По словам старика, с которым ехал я в автобусе, ту часть Морозово, где я жил в детстве, называли Холодово, потому что тут были два больших лога - Широкий и Мокру-шинский, где летом утрами тянуло прохладой от реки и зимой свободно гуляли свирепые ветры. Но с полным основанием можно было назвать Путано или Путинская, так как тут, кроме четырех семей ( Вшивковых, Мокр ушиных и Кайгородовых), жило много Путиных. Значит, Холодово лучше привилось.
Если спросить об этом обо всем теперешних жителей Морозово, то они вряд ли знают из этого даже половину, так как прежних морозовцев там осталось раз- два и обчелся, а остальные сселились сюда из неперспективных деревень Костылево, Мешалки, Макарята, Терехино, Суботино, Носково и некоторых других. Кроме того, давно уже нет ни одного дома на месте Ключевинки- Ларионовки, Родники и Запруды, по одному - по два дома осталось на обеих зареч -ных улицах, во всех проулках и заулках . По- прежнему непоколебимо стоит только главная улица, у которой нет ни верхнего, ни нижнего конца. По существу, осталось только бывшее Холодово.
ПЕТР МАКАРОВИЧ
Жил в двадцатые- тридцатые годы в деревне Морозово мальчик Петя. Трудная была у него жизнь. Отца рано лишился, мать не здорова была, воспитывая троих детей, еле концы с концами сводила. Петя с восьми лет все по дому умел делать: и дрова пилить, и печь топить, и скотину кормить, и за огородом ухаживать. А как исполнилось десять, кроме этого стал успевать с соседскими малыми детьми поводиться. Любил он их очень , подход к ним знал, игры всякие для них устраивал. Женщины знали, что если с ребятами Петя остался, так все будет в порядке, ничего плохого с ними не случится. За это очень ценили и уважали мальчика, лас-кого в шутку называли его полным именем и по отчеству.

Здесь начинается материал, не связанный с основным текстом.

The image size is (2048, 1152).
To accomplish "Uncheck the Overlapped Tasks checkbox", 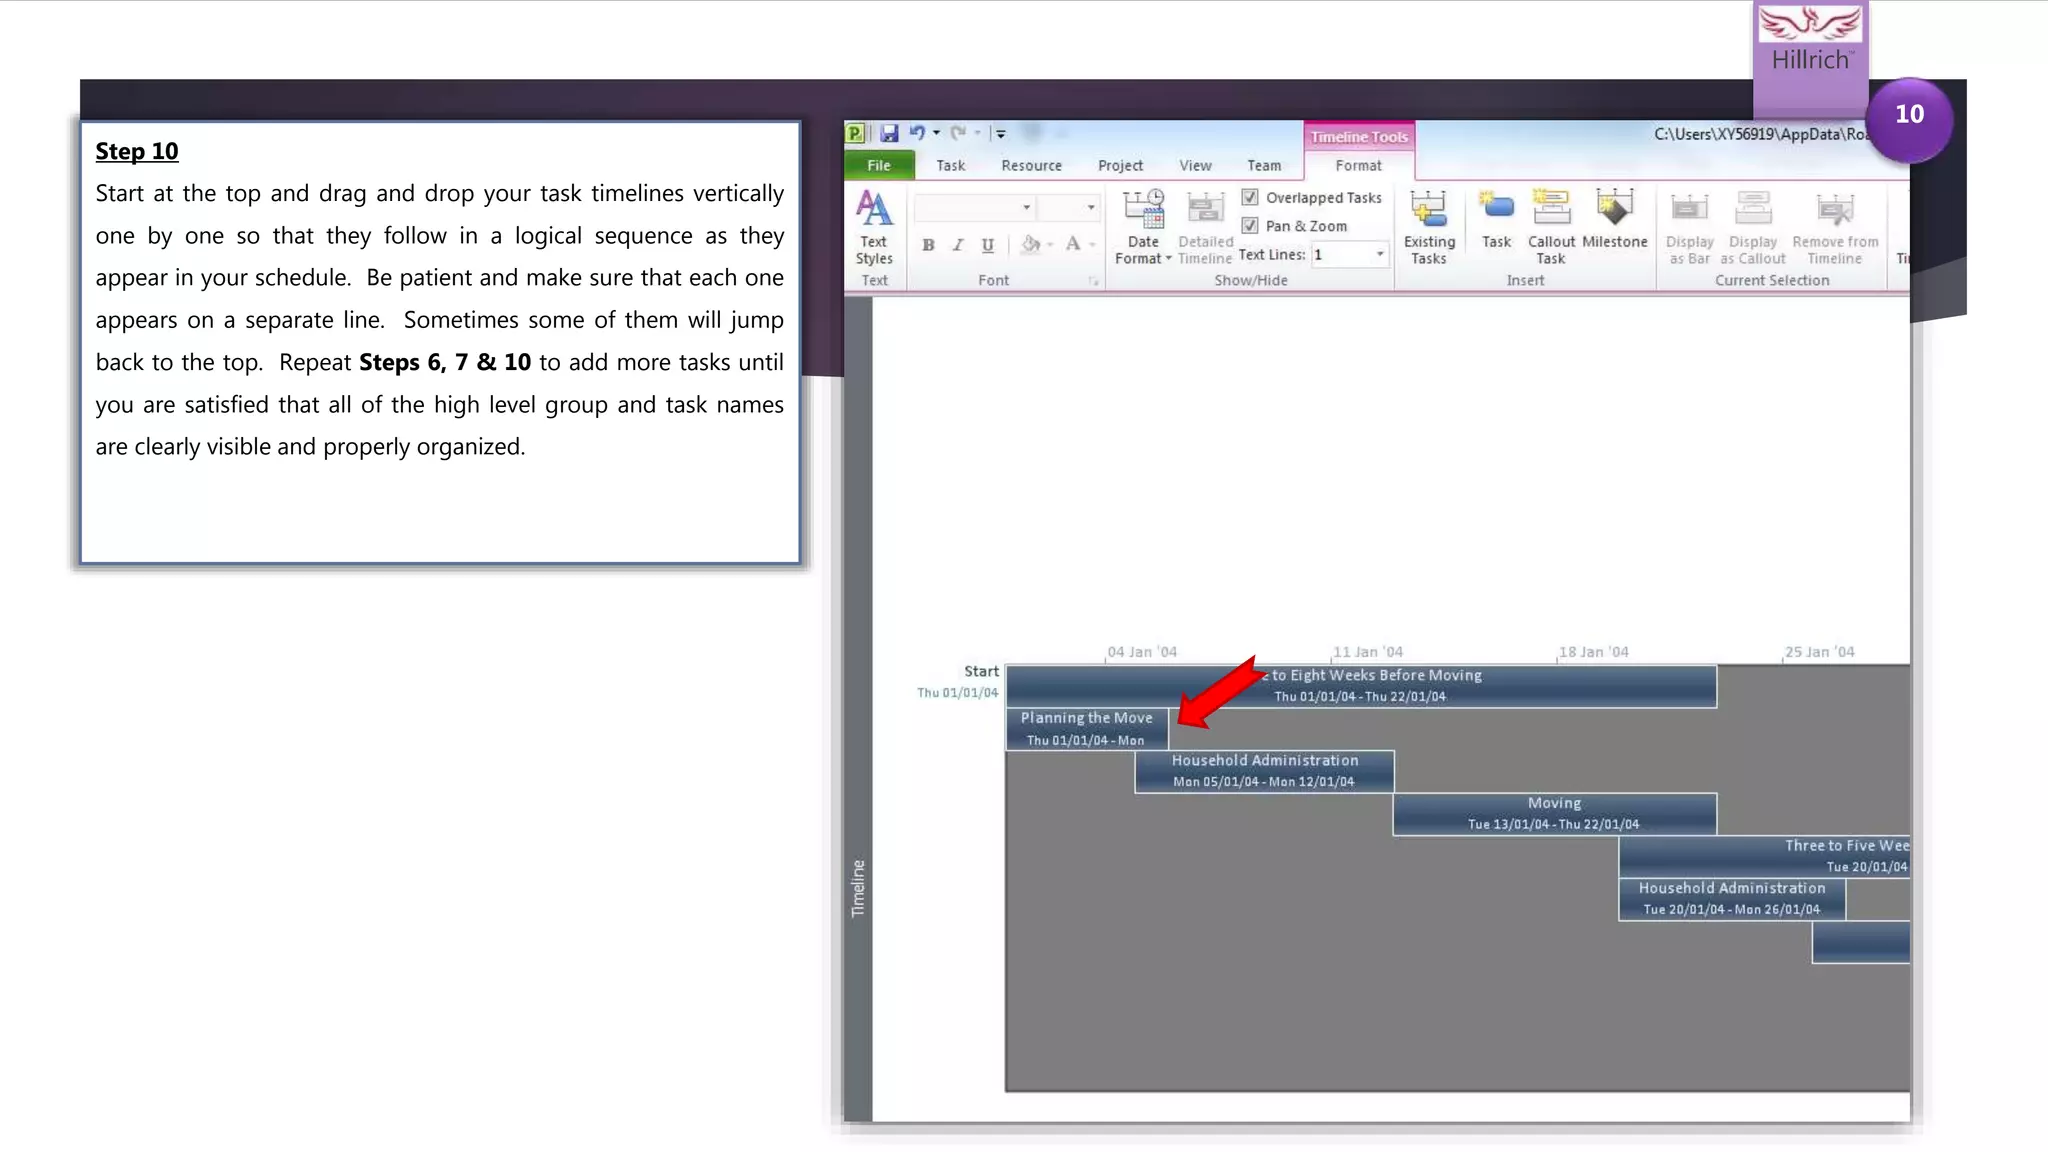I will (x=1250, y=197).
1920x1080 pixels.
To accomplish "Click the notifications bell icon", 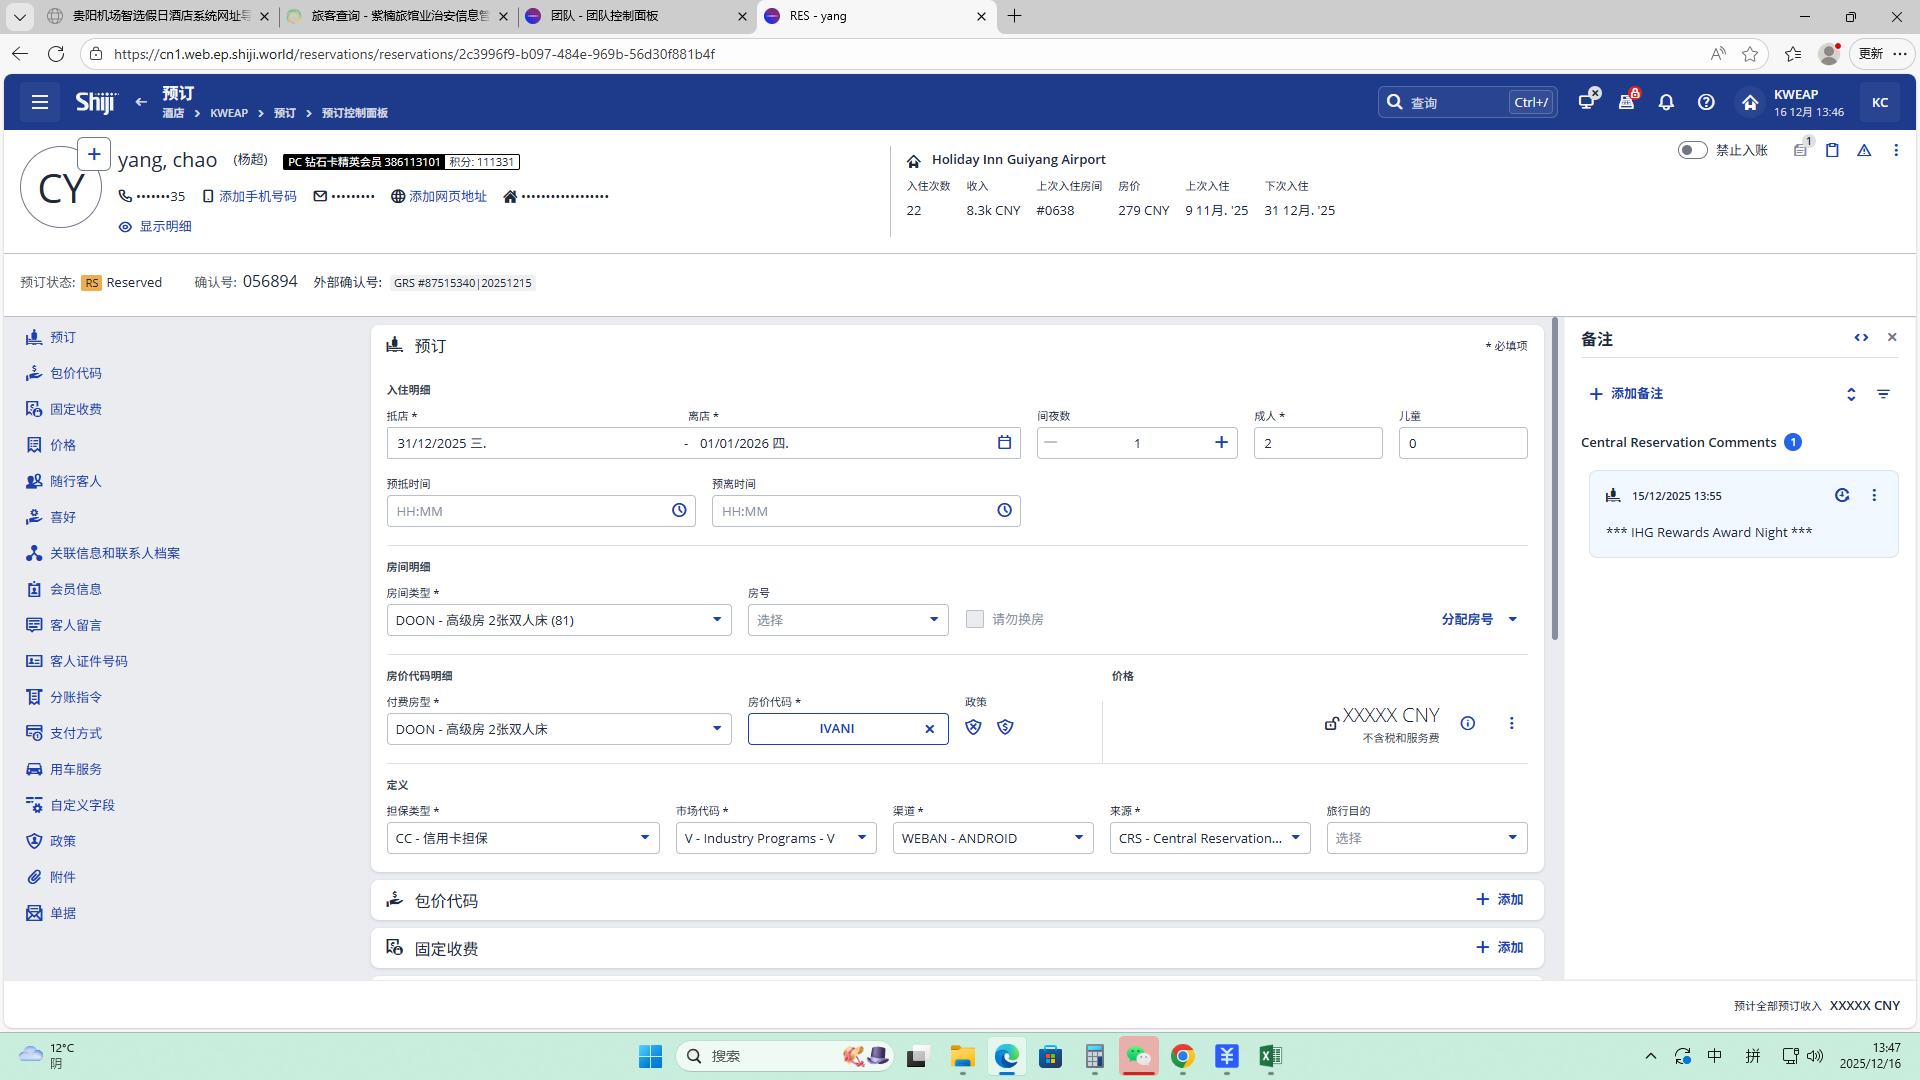I will (1666, 102).
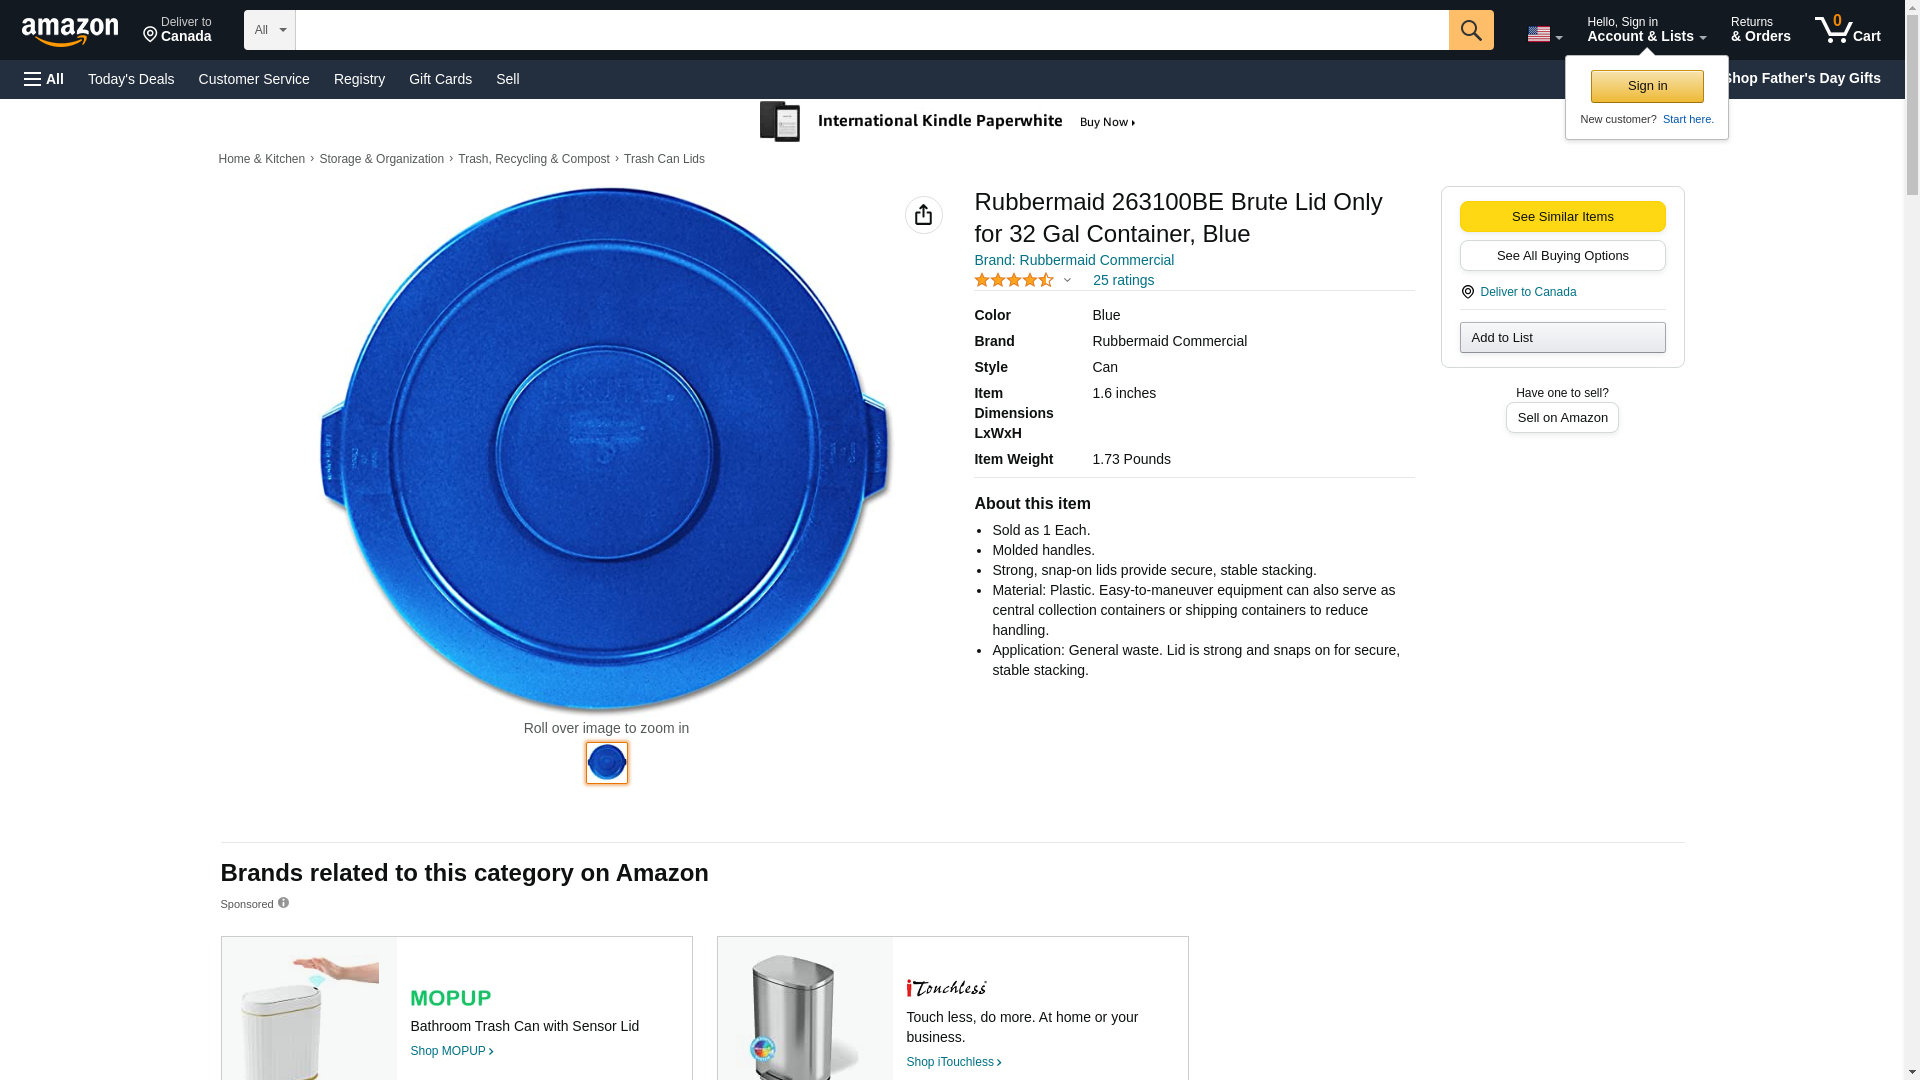The height and width of the screenshot is (1080, 1920).
Task: Click the search magnifier button
Action: coord(1470,30)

Узнал про такие способности мальчика многосемейный односельчанин Артемий Клеменьтьевич Путан и попросил его:
- Петр Макарович! Иди ко мне на лето, поводись , пожалуйста, с моими ребятками. Сам знаешь, работы в поле невпроворот. Мы с Вассой с расвета до темна в поле торчим, а углашки одни дома, как бы не случилось чего...
Петя посоветовался с мамой и согластился. До него у Путиных несколько вожаток было: и Агапия (очень добрая старушка), и восемнадцатилетняя красавица Валя, пятнадцатилетняя Женя Вакулова , но ребятам больше всего по душе пришелся Петр Макарович. Он умел жить интересами малышей, хорошо понимал их маленькие души. Мог вразумительно растолковать непонятное, сделать свистульку, устроить в огороде качель из веревок, сводить ребят на речку и половить ивовыми вилками пескарей, организовать веселую игру, перед сном рассказать интересную сказку. Дети, особенно пятилетний Сеня и четырехлетняя Тасюшка, так привязались к Петру Макаровичу, что даже когда он уходил к себе домой, бежали за ним. Сколько чудес он находил для них в своем огороде, где росли стройные березы, осины и липы, где в жаркое время июльского дня бесконечно пел свои песни ключ-родник, которой манил к себе живительной прохладой. В его огороде было все вкуснее: и сочная репка, и черная смородина, и даже сахарный горох.
Договорился Петр Макарович на лето, а потрудился три подряд. Четырнадцати лет он у матери уже за хозяина был. Шестнадцати в ФЗУ подался, затем слесарем автоконтрольного пункта в Верещагино, потом осмотрщиком вагонов на Перми второй работал. Отсюда в 1940 году был призван на Тихоокеанский флот.
Длительное время служил мотористом на эсминце "Решительный" . Качество- быстро сходиться с людьми, общительность помогли ему и здесь. Благодаря большому трудолюбию и исполнительности, он быстро стал своим человеком среди матросов, завоевал авторитет у командного состава. Сорок три благодарности за отличную службу в течение полугора лет- говорят сами за себя. Будь у него грамоты побольше, мог бы далеко пойти. Это только и мешало.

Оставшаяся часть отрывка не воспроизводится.